* START SUPPLIED PASSAGE *
Challenge

[logistic_guy]

Point \(\displaystyle C\) is located at the origin. Line \(\displaystyle \ell\) is tangent to \(\displaystyle \large\odot\)\(\displaystyle C\) at \(\displaystyle (-4, 3)\). Use the diagram to complete the problem.

\(\displaystyle \bold{a.}\) Find the slope of line \(\displaystyle \ell\).
\(\displaystyle \bold{b.}\) Write the equation for \(\displaystyle \ell\).
\(\displaystyle \bold{c.}\) Find the radius of \(\displaystyle \large\odot\)\(\displaystyle C\).
\(\displaystyle \bold{d.}\) Find the distance from \(\displaystyle \ell\) to \(\displaystyle \large\odot\)\(\displaystyle C\) along the \(\displaystyle y\)-axis.

 

[jonah2.0]

Beer induced catatonia follows.

Point \(\displaystyle C\) is located at the origin. Line \(\displaystyle \ell\) is tangent to \(\displaystyle \large\odot\)\(\displaystyle C\) at \(\displaystyle (-4, 3)\). Use the diagram to complete the problem.

\(\displaystyle \bold{a.}\) Find the slope of line \(\displaystyle \ell\).
\(\displaystyle \bold{b.}\) Write the equation for \(\displaystyle \ell\).
\(\displaystyle \bold{c.}\) Find the radius of \(\displaystyle \large\odot\)\(\displaystyle C\).
\(\displaystyle \bold{d.}\) Find the distance from \(\displaystyle \ell\) to \(\displaystyle \large\odot\)\(\displaystyle C\) along the \(\displaystyle y\)-axis.

View attachment 39047

You got this, ...

 

[khansaheb]

Point \(\displaystyle C\) is located at the origin. Line \(\displaystyle \ell\) is tangent to \(\displaystyle \large\odot\)\(\displaystyle C\) at \(\displaystyle (-4, 3)\). Use the diagram to complete the problem.

\(\displaystyle \bold{a.}\) Find the slope of line \(\displaystyle \ell\).
* END SUPPLIED PASSAGE *
- TASK INSTRUCTIONS
List every quantity or result that parts a through d of the problem in the tangent-line forum thread ask for.
* START EXTRACTED DATA *
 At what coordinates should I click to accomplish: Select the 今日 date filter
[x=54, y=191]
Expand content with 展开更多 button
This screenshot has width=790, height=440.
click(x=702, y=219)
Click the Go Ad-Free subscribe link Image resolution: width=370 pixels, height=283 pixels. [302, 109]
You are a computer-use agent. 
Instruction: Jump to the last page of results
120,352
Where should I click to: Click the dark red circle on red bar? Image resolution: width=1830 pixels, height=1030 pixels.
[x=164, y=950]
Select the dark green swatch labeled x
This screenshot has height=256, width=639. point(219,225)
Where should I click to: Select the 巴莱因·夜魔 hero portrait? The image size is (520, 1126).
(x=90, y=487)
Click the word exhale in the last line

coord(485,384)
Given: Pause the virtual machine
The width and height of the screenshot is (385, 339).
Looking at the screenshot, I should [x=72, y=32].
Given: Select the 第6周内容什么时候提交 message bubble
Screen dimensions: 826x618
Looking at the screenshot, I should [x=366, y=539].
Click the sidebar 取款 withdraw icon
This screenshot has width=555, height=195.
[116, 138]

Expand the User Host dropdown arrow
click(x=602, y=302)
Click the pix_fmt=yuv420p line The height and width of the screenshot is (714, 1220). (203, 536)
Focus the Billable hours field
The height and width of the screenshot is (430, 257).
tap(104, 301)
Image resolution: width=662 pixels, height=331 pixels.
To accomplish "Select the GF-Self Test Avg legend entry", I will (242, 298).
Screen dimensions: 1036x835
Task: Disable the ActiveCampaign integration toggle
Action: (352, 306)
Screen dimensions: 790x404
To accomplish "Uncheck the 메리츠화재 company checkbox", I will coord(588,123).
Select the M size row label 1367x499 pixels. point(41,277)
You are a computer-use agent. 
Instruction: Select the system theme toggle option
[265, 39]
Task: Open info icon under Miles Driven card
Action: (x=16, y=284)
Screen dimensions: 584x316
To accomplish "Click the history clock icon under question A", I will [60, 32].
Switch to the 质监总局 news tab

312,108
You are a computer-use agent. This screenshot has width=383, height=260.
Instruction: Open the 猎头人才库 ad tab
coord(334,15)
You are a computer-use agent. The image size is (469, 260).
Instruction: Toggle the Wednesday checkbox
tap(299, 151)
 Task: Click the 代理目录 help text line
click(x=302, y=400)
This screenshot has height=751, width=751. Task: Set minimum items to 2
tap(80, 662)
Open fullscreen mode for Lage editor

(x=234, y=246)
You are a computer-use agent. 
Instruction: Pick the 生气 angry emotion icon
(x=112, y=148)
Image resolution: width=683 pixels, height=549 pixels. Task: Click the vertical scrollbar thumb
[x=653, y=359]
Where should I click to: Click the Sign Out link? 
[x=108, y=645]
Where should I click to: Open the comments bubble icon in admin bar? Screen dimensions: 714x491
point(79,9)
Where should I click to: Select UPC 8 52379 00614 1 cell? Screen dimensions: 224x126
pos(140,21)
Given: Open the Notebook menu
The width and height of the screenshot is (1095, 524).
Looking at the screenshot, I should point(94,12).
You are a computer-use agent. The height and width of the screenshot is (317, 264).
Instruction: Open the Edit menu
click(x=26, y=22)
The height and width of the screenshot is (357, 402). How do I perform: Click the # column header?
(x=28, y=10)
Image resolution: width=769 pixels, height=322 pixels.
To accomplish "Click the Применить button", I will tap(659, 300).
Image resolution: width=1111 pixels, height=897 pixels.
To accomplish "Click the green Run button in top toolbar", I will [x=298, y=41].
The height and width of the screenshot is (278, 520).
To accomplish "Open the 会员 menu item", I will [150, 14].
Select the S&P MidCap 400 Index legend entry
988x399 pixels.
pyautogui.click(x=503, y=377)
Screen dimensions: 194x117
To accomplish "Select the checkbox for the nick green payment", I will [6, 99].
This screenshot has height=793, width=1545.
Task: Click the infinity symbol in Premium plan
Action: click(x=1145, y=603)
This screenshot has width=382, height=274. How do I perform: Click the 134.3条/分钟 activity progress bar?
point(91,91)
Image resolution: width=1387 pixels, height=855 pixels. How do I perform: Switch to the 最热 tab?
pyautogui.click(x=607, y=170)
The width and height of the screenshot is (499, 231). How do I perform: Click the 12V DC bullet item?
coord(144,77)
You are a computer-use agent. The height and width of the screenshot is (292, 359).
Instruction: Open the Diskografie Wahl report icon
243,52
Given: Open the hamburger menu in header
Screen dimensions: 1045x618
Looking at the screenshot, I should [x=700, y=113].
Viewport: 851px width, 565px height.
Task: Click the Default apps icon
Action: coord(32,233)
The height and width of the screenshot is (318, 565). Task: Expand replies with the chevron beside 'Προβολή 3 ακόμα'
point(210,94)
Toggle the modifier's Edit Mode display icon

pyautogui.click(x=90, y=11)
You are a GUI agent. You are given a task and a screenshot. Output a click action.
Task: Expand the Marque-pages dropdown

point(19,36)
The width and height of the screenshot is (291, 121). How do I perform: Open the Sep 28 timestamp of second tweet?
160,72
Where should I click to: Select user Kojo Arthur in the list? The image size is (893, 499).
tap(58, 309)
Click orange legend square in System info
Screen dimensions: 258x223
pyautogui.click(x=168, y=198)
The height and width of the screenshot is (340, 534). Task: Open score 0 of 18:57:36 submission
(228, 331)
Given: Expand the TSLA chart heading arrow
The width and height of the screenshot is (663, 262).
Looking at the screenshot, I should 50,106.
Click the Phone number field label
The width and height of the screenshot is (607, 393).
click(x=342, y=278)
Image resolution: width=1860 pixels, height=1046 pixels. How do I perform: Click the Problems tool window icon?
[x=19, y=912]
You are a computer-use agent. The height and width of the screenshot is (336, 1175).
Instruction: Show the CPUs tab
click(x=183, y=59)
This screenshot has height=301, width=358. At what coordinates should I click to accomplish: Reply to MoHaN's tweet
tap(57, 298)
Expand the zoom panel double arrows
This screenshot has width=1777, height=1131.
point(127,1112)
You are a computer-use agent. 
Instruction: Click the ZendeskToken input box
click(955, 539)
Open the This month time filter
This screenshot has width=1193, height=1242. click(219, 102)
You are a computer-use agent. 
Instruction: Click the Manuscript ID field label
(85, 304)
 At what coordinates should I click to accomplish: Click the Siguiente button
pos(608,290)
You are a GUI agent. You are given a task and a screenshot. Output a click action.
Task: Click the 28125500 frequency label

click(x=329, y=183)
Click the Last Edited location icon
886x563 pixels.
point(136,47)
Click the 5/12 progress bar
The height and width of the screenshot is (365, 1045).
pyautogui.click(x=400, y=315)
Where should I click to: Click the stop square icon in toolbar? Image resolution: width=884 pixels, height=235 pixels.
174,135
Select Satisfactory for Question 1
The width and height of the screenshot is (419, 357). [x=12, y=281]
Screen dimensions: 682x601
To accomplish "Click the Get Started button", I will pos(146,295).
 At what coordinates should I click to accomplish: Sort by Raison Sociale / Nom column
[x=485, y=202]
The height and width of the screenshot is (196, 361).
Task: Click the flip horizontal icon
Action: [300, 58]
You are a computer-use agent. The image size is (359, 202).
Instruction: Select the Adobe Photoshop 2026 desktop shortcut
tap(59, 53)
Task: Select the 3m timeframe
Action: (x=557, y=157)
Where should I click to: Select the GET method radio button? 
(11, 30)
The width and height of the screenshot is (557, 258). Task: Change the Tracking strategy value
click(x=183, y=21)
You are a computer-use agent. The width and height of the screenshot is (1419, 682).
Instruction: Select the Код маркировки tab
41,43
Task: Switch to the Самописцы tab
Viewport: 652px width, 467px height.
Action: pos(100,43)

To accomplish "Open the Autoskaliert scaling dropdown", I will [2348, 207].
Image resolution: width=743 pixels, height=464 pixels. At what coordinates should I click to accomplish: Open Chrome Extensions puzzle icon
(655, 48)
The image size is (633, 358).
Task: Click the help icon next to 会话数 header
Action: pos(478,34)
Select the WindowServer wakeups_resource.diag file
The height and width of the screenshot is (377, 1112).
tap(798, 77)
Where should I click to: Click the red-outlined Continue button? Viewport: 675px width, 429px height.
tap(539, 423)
* END EXTRACTED DATA *
- RESPONSE BELOW
- The slope of line ℓ
- The equation for ℓ
- The radius of circle C
- The distance from ℓ to circle C along the y-axis